Schumann quería ser el mejor pianista posible y la lesión de Clara —que practicaba seis horas diarias desde los cinco años— era un estándar que él no podía alcanzar con métodos convencionales. Inventó un dispositivo mecánico que mantenía el dedo medio en reposo mientras los otros cuatro practicaban de manera independiente. Lo usó durante semanas. El resultado fue la parálisis permanente del dedo: los tendones nunca se recuperaron. La carrera de concertista terminó ahí, antes de haber comenzado realmente. Algunos biógrafos sugieren que esto fue, paradójicamente, lo mejor que le pudo pasar: liberado de la necesidad de competir como intérprete, se convirtió en compositor.
En 1840, el año en que finalmente pudo casarse con Clara después de la batalla legal con Friedrich Wieck, Schumann compuso más de ciento treinta canciones. Incluyendo la Dichterliebe, el Liederkreis op. 39 con los poemas de Eichendorff, el Liederkreis op. 24 con Heine, y Frauenliebe und -leben. Todo eso en un año. Los biógrafos hablan de estados maníacos —períodos de productividad extraordinaria alternados con hundimientos. La evidencia en este caso es la música misma: esa cantidad, esa densidad, esa variedad en doce meses es difícil de explicar desde un estado de ánimo ordinario.
El 27 de febrero de 1854, Schumann salió de la casa familiar en Düsseldorf sin abrigo, sin zapatos, en el frío del invierno alemán. Caminó hasta el puente sobre el Rin y saltó.
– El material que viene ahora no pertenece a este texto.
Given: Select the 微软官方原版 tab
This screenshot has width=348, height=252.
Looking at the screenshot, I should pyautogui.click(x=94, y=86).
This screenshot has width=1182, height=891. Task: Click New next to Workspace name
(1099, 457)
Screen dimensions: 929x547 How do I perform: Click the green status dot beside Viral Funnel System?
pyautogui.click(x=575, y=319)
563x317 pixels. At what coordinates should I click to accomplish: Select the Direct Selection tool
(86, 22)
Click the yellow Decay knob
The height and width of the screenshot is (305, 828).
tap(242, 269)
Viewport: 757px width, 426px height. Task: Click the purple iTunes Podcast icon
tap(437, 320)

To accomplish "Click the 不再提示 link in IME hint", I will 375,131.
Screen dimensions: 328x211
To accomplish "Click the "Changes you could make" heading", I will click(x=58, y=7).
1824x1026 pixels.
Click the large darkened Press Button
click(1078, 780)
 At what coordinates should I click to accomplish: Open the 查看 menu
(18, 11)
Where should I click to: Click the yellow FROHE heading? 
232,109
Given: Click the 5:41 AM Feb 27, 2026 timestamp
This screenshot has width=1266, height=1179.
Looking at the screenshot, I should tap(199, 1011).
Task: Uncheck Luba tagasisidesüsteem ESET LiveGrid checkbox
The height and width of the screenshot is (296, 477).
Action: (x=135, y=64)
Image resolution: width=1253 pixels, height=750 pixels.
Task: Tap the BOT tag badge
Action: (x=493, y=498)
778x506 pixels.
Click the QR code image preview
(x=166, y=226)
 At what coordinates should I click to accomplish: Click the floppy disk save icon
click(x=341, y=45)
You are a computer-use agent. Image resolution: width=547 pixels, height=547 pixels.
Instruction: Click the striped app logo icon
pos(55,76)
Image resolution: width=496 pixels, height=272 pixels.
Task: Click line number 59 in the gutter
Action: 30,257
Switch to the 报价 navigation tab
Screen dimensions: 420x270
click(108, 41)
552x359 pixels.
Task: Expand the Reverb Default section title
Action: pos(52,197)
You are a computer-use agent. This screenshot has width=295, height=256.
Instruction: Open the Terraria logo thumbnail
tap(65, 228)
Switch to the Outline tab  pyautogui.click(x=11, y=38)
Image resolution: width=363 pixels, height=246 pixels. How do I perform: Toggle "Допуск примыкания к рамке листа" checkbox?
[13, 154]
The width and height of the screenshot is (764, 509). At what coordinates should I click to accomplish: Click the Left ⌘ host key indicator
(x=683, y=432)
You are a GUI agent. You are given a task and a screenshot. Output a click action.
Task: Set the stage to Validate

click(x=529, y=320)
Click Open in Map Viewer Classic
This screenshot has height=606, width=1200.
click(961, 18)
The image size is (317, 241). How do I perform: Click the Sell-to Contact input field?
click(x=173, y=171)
Los marineros de un bote que pasaba lo rescataron. Cuando volvió a casa, pidió él mismo que lo llevaran al sanatorio de Endenich: sabía lo que estaba ocurriendo, entendía que era un peligro para sí mismo y posiblemente para otros, y eligió la contención. Esa lucidez en el momento del colapso es uno de los detalles más conmovedores de su historia.
Brahms tenía veintiún años cuando conoció a Schumann, pocas semanas antes del colapso. Schumann escribió sobre él en la Neue Zeitschrift con la misma certeza visionaria con que había escrito sobre Chopin veinte años antes. Cuando Schumann fue internado, Brahms permaneció en Düsseldorf para apoyar a Clara. Visitó Endenich en algunas ocasiones. Clara, por consejo de los médicos, no fue a ver a Robert hasta los días finales. Si eso fue lo correcto —si la decisión médica era acertada, si ella debería haber desafiado ese consejo— sigue siendo una de las preguntas sin respuesta de esa historia.
La influencia de Schumann opera de maneras que no siempre llevan su nombre. El ciclo de canciones moderno —el lied psicológicamente complejo, donde la voz y el piano son coiguales— es en gran parte su invención. La crítica musical como género literario le debe tanto como se le debe a Berlioz. Y su descubrimiento de compositores como Chopin y Brahms tuvo consecuencias que todavía se sienten.
Schumann tiene una obra de acceso más difícil que Chopin o Liszt, no porque sea más compleja sino porque exige una escucha activa que no siempre recompensa en la primera vez. La entrada más natural es por las canciones o por las miniaturas para piano: desde ahí, todo lo demás tiene sentido.